男は自分を茫然と見つめる彩乃を見て、クスリと口角を吊り上げて笑った。

「――へえ、君は妖が見えるんですね……しかも従えているようだ。」
「……何者なの。」
「これは失礼。的場と申します。」
「……的場?」
「口を聞いてはいけません彩乃様!こいつは祓い屋の的場。妖を祓う為なら妖を餌にしたり、えげつない非道な術にも手を出すような者なのです!」
「妖を……」
「――で、君は誰なんですか?ただの近所の子供というわけではなさそうですね。」
「……(名を名乗るのはまずいか……)」
「少し……話しを聞かせてもらいましょうか。」
ガサリ…… 
「!?」

彩乃が的場を警戒して沈黙していると、的場が動いた。
彼の隣に突然変な妖が現れると、それは彩乃を捕まえようと襲ってきた。

「うわあああっ!」
「どけ彩乃!」
カッ!
「――逃げられましたか。」

彩乃が的場の式に捕まりそうになった瞬間、駆け付けたニャンコ先生が光を放って式を消滅させた。
その一瞬の隙に三人は逃げ出したのだった。

「はあはあ……まだ追いかけてくる。
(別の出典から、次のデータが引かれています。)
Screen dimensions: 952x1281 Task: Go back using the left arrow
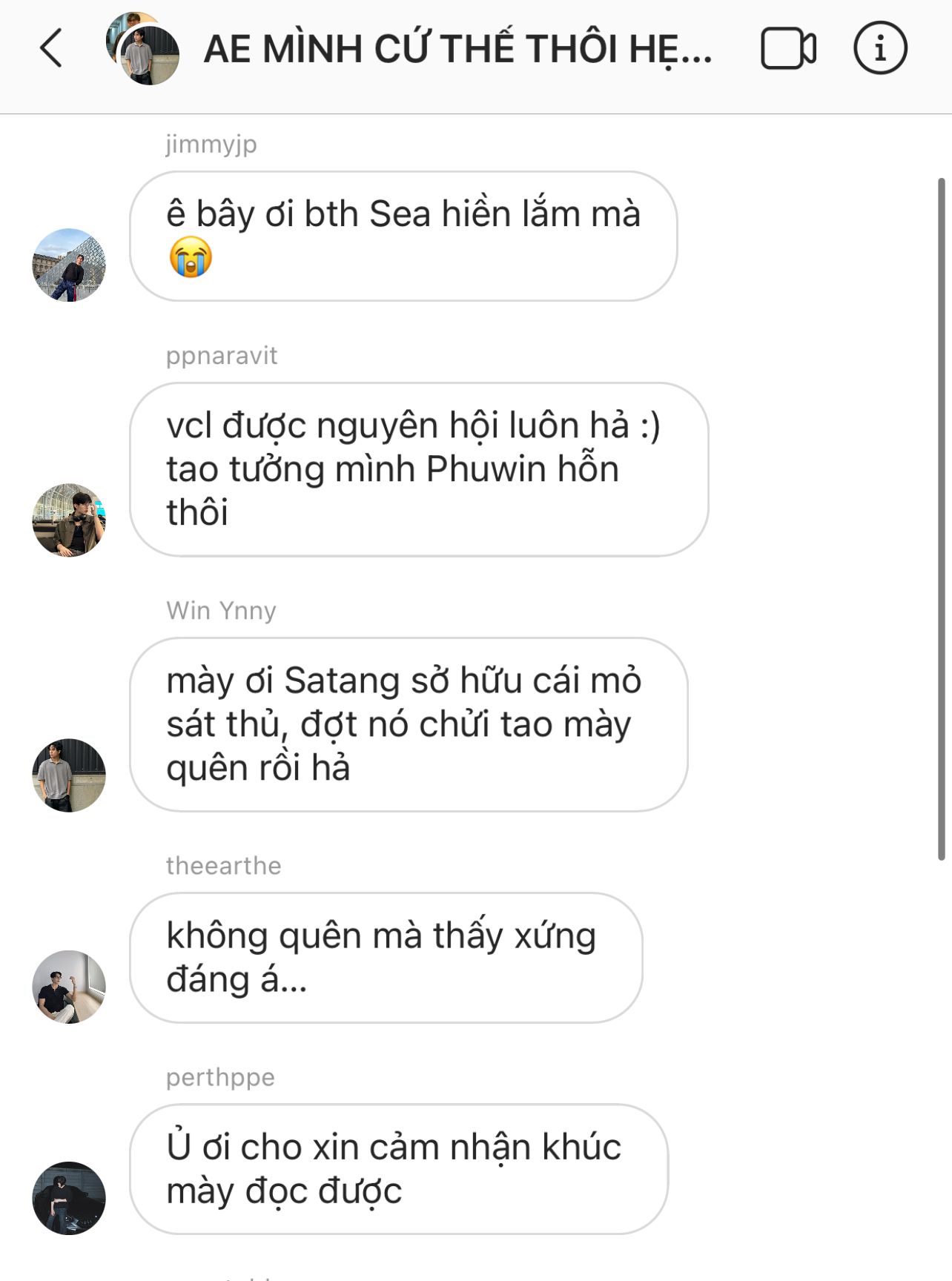click(x=51, y=49)
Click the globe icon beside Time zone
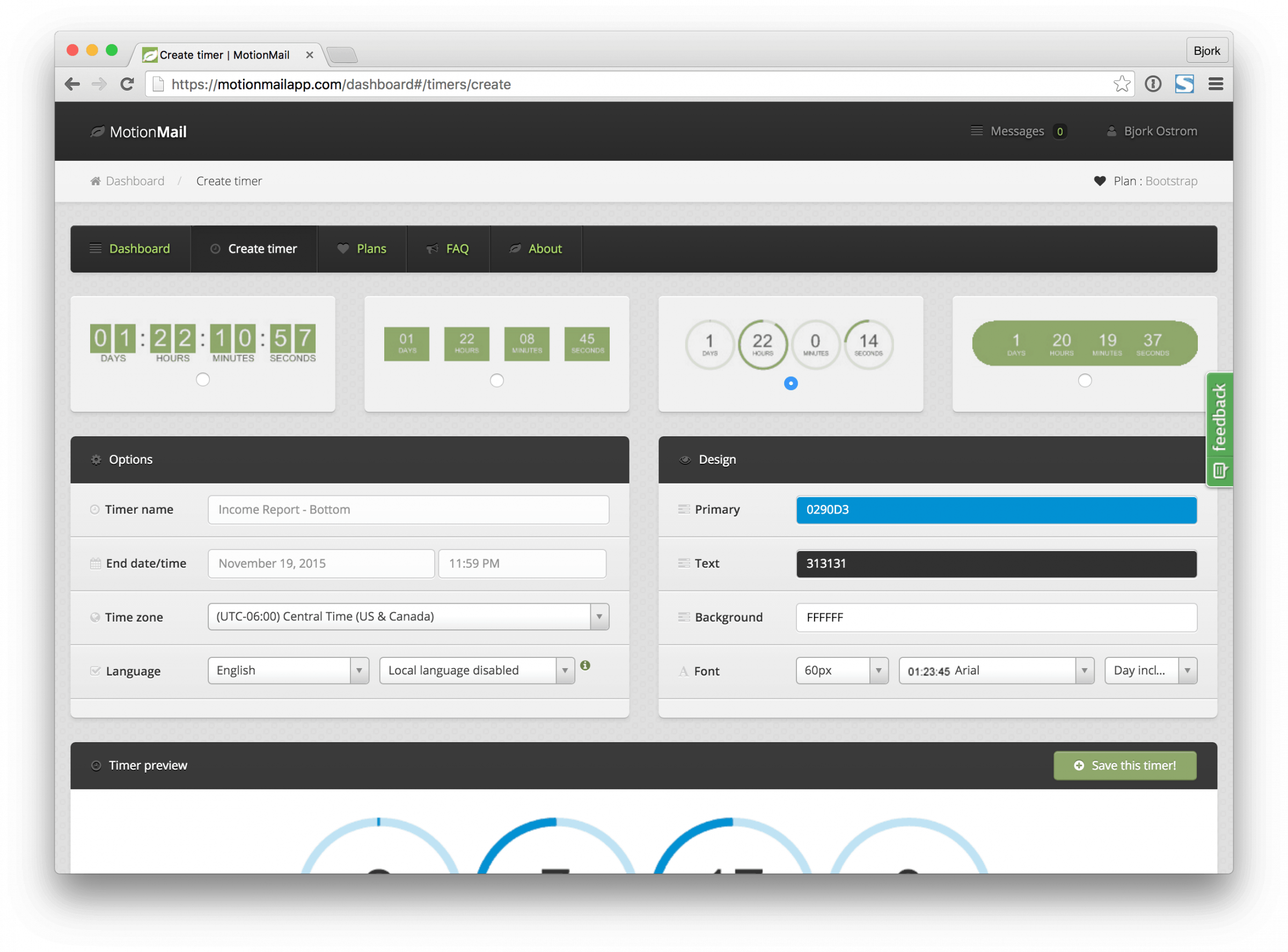 tap(94, 617)
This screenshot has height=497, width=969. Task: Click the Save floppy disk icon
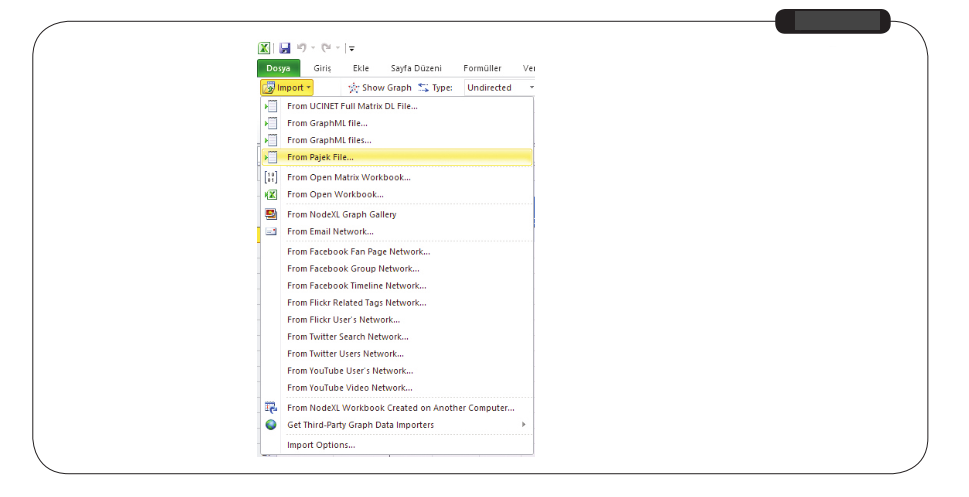tap(285, 48)
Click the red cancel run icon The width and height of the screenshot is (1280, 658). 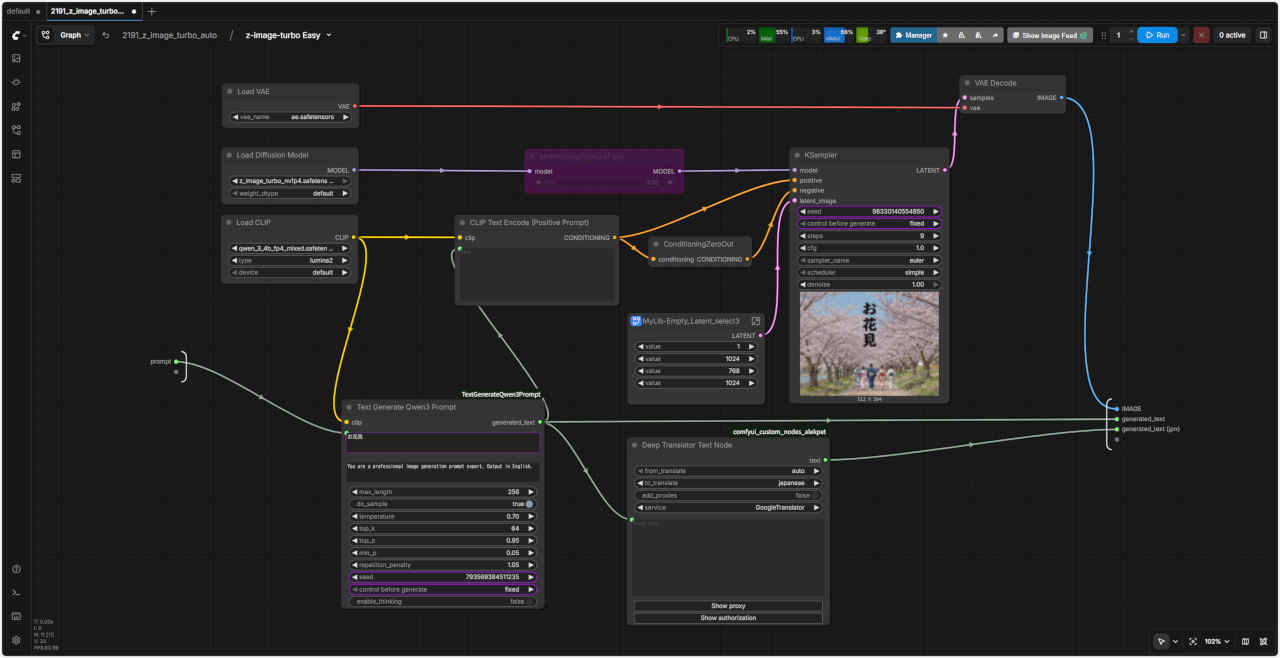1201,35
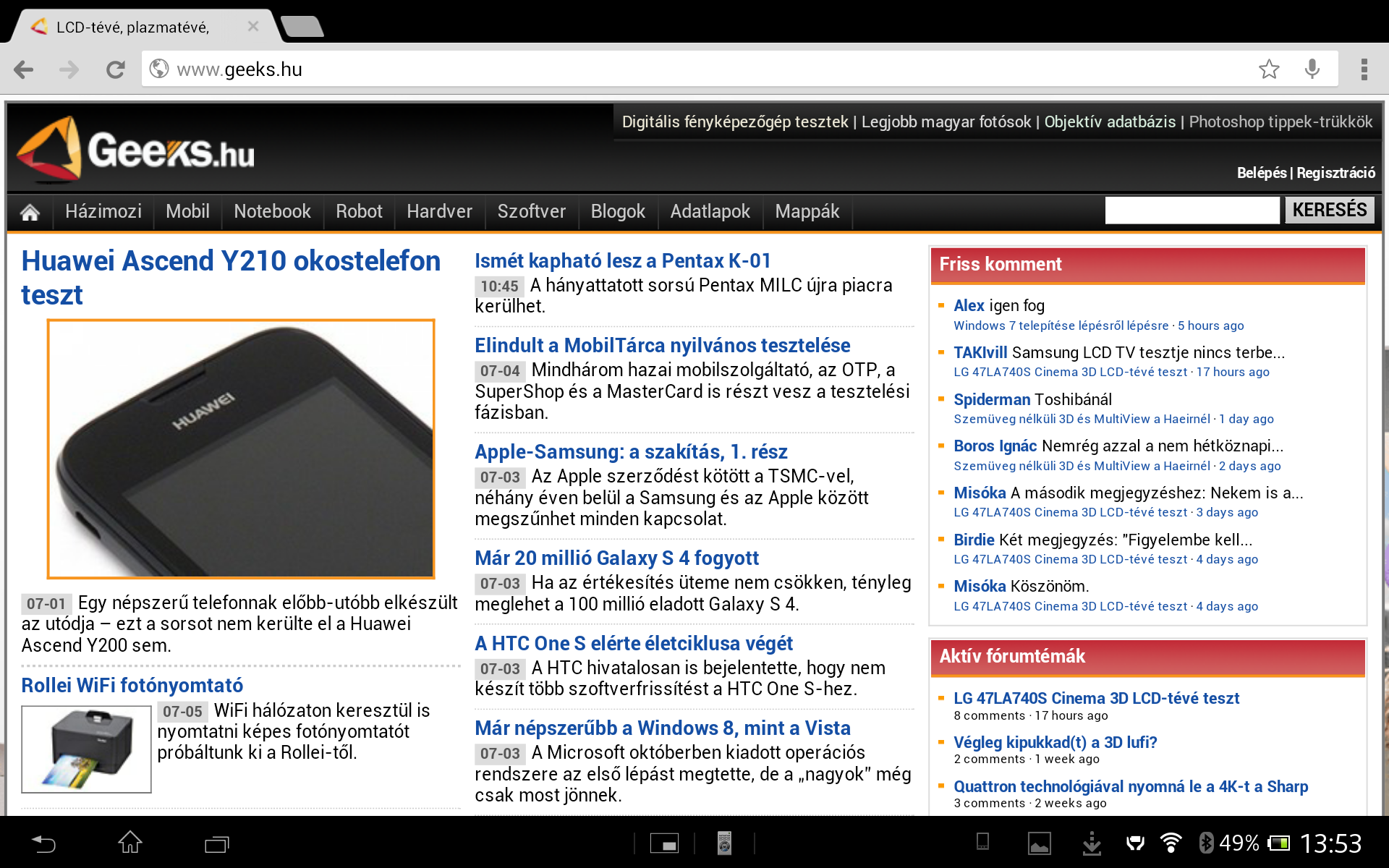Open the Chrome three-dot overflow menu

point(1364,69)
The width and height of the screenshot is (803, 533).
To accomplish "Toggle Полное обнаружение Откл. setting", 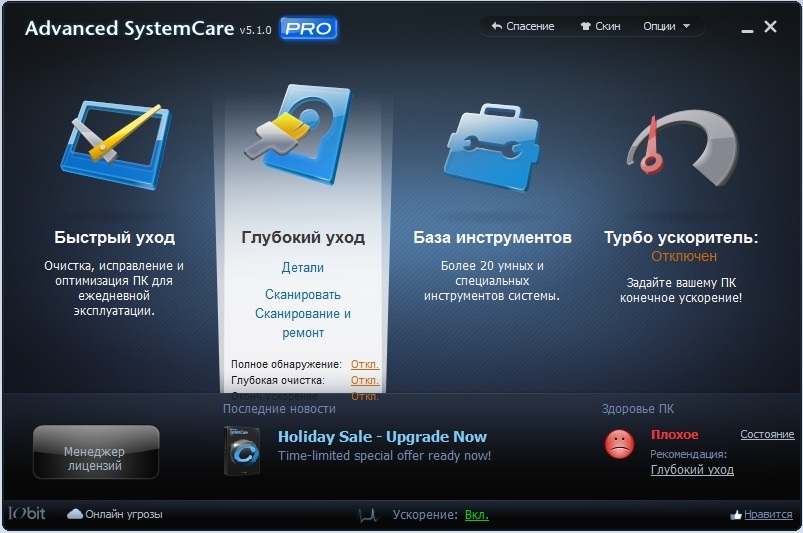I will click(x=365, y=364).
」
ガサガサガサ
「彩乃、もっと気合いを入れて走れ!」
「はあはあ……」
「カゲロウ大丈夫!?」
「え、ええ……」
ガサリ
「っ!?」
ぐいっ、ガサガサ 
「「彩乃(様)!?」」

ニャンコ先生が作ってくれた一瞬の隙に逃げ出した三人だったが、的場の式がしつこく追いかけてきていた。
ボロボロのカゲロウを庇いながら走って逃げるのは困難で、もう少しで追い付かれそうになった瞬間、茂みから手が伸びて彩乃を捕らえるのだった。
その手の主は彩乃をそのまま茂みの中へと引き摺り込む。